ISCA Archive Interspeech 2016
ISCA Archive Interspeech 2016

Microscopic Multilingual Matrix Test Predictions Using an ASR-Based Speech Recognition Model

Marc René Schädler, David Hülsmeier, Anna Warzybok, Sabine Hochmuth, Birger Kollmeier

In an attempt to predict the outcomes of matrix sentence tests in different languages and various noise conditions for native listeners, the simulation framework for auditory discrimination experiments (FADE) and the extended Speech Intelligibility Index (eSII) is employed.
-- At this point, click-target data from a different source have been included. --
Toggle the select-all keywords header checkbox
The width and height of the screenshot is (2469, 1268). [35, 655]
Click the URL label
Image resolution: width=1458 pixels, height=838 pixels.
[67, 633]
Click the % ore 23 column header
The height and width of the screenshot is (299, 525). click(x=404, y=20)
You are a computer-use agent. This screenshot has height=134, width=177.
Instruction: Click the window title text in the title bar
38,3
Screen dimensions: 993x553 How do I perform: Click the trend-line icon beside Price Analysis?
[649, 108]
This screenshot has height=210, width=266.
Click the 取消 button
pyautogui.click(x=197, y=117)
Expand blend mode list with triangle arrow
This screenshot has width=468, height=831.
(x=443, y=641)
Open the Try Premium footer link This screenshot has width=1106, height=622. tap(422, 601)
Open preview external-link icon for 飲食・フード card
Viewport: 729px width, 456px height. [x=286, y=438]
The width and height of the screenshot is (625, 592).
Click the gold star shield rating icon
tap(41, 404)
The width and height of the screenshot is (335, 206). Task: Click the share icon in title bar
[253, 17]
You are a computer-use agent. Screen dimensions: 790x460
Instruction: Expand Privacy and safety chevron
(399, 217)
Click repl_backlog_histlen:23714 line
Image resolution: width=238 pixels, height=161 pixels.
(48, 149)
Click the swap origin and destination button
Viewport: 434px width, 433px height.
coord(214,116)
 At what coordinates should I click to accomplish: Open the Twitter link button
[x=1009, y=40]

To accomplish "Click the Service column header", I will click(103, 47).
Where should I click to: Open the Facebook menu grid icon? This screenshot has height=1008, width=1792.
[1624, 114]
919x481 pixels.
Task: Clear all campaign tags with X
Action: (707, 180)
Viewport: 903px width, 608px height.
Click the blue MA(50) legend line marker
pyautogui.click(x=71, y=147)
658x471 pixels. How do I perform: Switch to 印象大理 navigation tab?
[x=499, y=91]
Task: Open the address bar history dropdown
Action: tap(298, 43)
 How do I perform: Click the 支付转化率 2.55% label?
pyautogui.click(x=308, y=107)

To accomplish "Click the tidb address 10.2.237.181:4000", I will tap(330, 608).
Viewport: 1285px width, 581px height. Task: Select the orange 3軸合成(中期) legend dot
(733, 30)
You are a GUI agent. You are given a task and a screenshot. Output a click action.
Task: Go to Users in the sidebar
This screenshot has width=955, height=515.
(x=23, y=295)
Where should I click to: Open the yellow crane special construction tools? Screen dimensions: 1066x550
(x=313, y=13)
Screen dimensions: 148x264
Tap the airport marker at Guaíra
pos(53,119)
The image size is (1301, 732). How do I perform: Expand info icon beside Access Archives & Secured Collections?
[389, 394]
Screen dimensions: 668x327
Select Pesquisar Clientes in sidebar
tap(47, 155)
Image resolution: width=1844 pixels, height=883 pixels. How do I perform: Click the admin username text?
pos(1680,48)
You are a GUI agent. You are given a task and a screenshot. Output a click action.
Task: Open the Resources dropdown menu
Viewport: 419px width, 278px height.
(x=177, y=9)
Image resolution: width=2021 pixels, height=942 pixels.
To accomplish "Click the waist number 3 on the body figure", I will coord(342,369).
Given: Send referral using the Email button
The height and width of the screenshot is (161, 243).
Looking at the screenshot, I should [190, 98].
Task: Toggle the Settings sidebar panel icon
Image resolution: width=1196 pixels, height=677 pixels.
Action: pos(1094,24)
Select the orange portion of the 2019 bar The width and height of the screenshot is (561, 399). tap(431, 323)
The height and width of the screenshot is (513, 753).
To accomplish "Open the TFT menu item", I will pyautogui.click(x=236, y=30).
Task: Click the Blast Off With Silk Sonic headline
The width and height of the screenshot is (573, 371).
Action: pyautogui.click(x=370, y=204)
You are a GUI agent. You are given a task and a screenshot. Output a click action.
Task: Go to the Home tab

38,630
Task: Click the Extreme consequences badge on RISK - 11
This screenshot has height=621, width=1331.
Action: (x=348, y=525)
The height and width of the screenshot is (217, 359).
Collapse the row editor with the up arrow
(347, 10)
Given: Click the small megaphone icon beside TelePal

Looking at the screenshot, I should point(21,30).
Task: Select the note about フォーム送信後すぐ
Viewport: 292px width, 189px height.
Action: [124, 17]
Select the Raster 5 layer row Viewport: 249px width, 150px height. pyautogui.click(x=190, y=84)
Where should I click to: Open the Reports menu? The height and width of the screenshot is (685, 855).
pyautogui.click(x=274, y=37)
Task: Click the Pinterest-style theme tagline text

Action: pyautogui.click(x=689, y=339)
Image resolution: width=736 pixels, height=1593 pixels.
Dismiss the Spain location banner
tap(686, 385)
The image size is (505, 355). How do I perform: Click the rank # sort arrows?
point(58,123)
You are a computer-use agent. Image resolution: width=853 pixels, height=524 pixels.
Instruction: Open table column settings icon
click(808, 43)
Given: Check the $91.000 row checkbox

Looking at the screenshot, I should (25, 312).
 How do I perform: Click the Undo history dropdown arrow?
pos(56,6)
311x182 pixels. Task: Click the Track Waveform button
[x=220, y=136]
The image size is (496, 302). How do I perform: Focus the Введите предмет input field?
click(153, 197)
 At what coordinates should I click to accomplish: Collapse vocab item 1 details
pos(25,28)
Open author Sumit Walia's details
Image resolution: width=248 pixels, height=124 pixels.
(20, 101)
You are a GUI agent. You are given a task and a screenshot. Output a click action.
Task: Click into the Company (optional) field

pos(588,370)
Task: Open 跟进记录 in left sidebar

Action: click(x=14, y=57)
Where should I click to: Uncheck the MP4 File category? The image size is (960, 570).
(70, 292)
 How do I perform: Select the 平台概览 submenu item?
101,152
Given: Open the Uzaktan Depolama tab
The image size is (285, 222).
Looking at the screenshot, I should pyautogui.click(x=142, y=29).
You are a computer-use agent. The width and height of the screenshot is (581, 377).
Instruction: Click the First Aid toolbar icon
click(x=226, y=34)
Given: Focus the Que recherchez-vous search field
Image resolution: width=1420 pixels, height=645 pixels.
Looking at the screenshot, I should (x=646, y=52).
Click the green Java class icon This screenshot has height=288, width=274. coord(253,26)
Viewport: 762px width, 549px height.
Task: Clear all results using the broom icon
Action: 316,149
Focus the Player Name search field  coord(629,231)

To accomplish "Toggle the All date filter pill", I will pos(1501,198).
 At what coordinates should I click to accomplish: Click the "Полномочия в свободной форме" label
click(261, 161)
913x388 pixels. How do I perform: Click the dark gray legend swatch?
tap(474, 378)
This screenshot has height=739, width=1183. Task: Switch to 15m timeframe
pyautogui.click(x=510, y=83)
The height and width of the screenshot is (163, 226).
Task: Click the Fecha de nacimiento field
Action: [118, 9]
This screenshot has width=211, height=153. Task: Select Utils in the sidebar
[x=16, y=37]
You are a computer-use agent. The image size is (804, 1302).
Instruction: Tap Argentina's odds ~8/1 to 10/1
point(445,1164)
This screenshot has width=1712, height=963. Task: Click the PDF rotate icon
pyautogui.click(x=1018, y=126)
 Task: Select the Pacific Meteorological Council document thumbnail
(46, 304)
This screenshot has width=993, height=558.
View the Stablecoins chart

FADE uses an automatic speech recognition system to simulate recognition experiments and reports the highest achievable performance as the outcome, which showed good predictions for the German matrix test in noise. The eSII is based on the short-time analysis of weighted signal-to-noise ratios in different frequency bands. In contrast to many other approaches, including the eSII, FADE uses no empirical reference. In this work, the FADE approach is evaluated for predictions of the German, Polish, Russian, and Spanish matrix test in stationary and fluctuating noise conditions. The FADE-based predictions yield a high correlation (Pearsons R2 = 0.94) with the empirical data and a root-mean-square (RMS) prediction error of 1.9 dB outperforming the eSII-based predictions (R2 = 0.78, RMS = 4.2 dB). FADE can also predict the data of subgroups with only stationary or only fluctuating noises, while the eSII cannot. The FADE-based predictions seem to generalize over different languages and noise conditions.